▶ **TRAVAIL DEMANDÉ**
A - Les affirmations suivantes concordent-elles avec l'article ? Pour chacune, répondez par oui ou par non et citez mot pour mot les termes de l'article qui tranchent. (i) L'exhortation apostolique est un document de 92 pages. (ii) Les évêques et experts du synode ont débattu pendant trois semaines. (iii) Trois cents évêques et experts ont pris part au synode.
B - Reproduisez fidèlement le passage de l'article qui s'ouvre sur les mots contenant «Le reste, selon» et se termine par «à Benoît XVI.».

▶ **ARTICLE**

..........

Benoît XVI a résumé en deux phrases, vendredi soir, dans le sanctuaire de Notre-Dame de Harissa, dans la montagne libanaise, le sens de l'exhortation apostolique qu'il est spécialement venu signer là avant de la présenter, dimanche, à toutes les Églises du Moyen-Orient: «cultiver la pureté de la foi» et «retrouver l'essentiel».
Le reste, selon lui, semble secondaire. Les chrétiens du Moyen-Orient, pour «discriminés» qu'ils soient, ou «souvent empêchés» de vivre leur foi, doivent, a-t-il insisté, «dépouiller la foi de ce qui l'enlaidit, de tout ce qui peut obscurcir la splendeur de la lumière du Christ».
Cœur de son voyage au Liban, cette exhortation apostolique est un document de 92 pages intitulé «Église au Moyen-Orient», qu'il a rédigé à partir des conclusions d'un synode qu'il avait spécialement convoqué à Rome, en octobre 2010, pour repenser la question de l'avenir incertain des chrétiens dans cette région du monde. Deux cents évêques et experts avaient débattu pendant trois semaines sur le sujet et avaient formulé des propositions à Benoît XVI.

..........

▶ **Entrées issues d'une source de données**
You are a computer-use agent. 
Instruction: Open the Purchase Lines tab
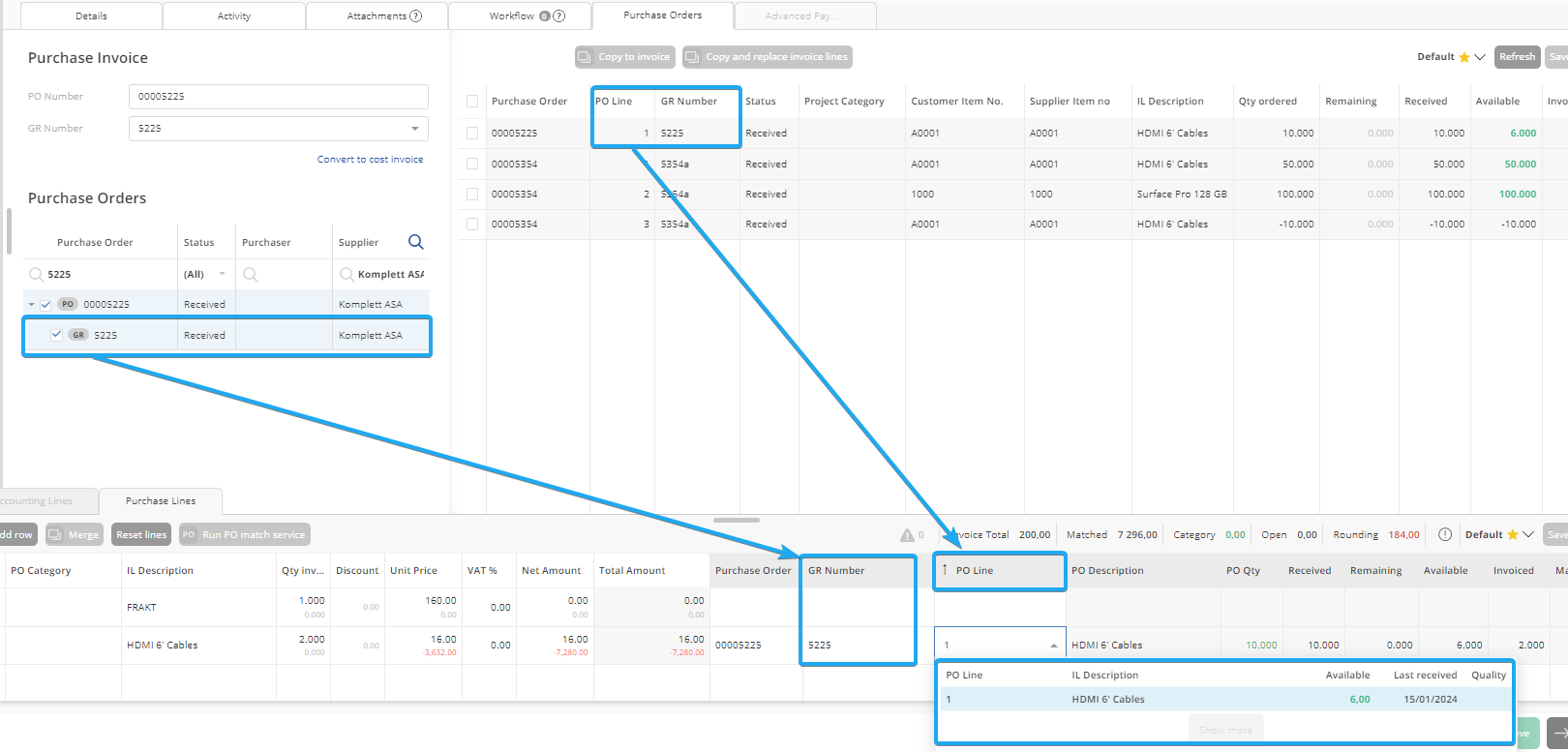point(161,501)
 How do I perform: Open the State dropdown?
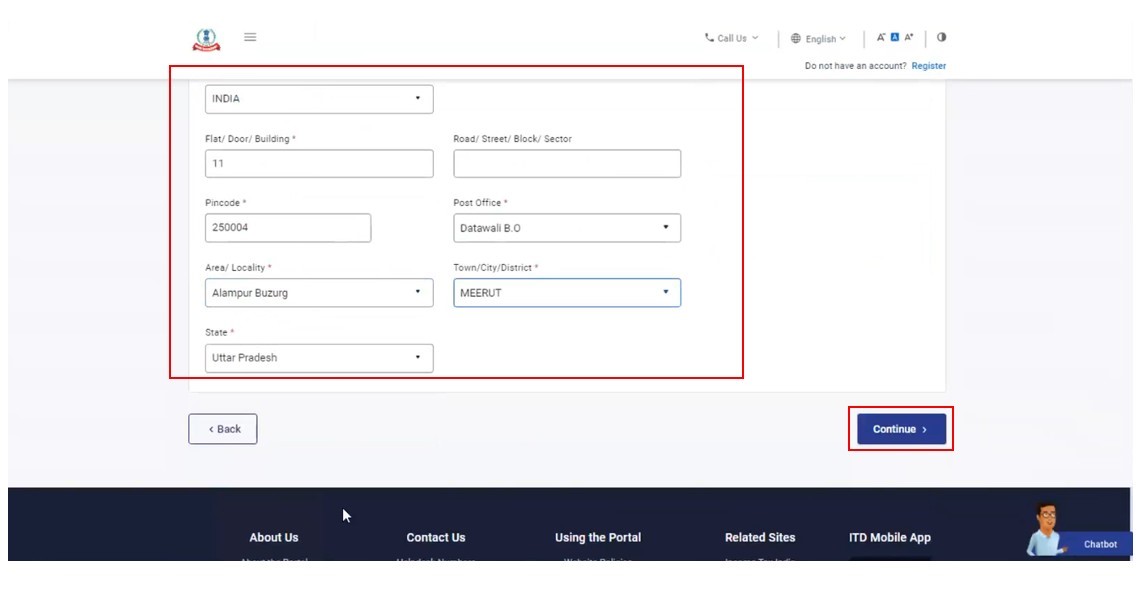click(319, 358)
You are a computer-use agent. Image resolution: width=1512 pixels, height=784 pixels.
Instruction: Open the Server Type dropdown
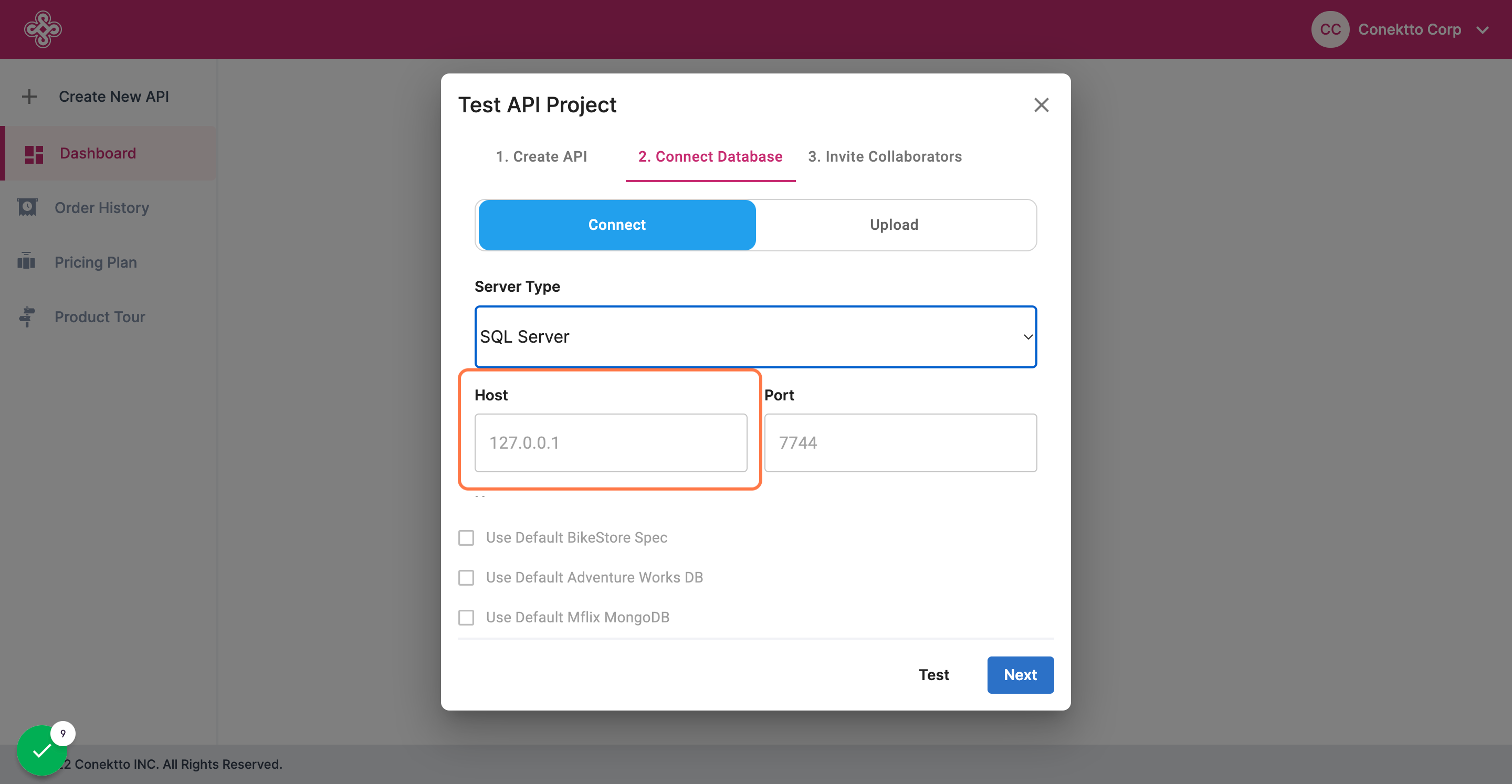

..........

▶ **RÉPONSES**
A -
(i) Oui : «un document de 92 pages».
(ii) Oui : «avaient débattu pendant trois semaines».
(iii) Non : «Deux cents évêques et experts».

B -
Le reste, selon lui, semble secondaire. Les chrétiens du Moyen-Orient, pour «discriminés» qu'ils soient, ou «souvent empêchés» de vivre leur foi, doivent, a-t-il insisté, «dépouiller la foi de ce qui l'enlaidit, de tout ce qui peut obscurcir la splendeur de la lumière du Christ».
Cœur de son voyage au Liban, cette exhortation apostolique est un document de 92 pages intitulé «Église au Moyen-Orient», qu'il a rédigé à partir des conclusions d'un synode qu'il avait spécialement convoqué à Rome, en octobre 2010, pour repenser la question de l'avenir incertain des chrétiens dans cette région du monde. Deux cents évêques et experts avaient débattu pendant trois semaines sur le sujet et avaient formulé des propositions à Benoît XVI.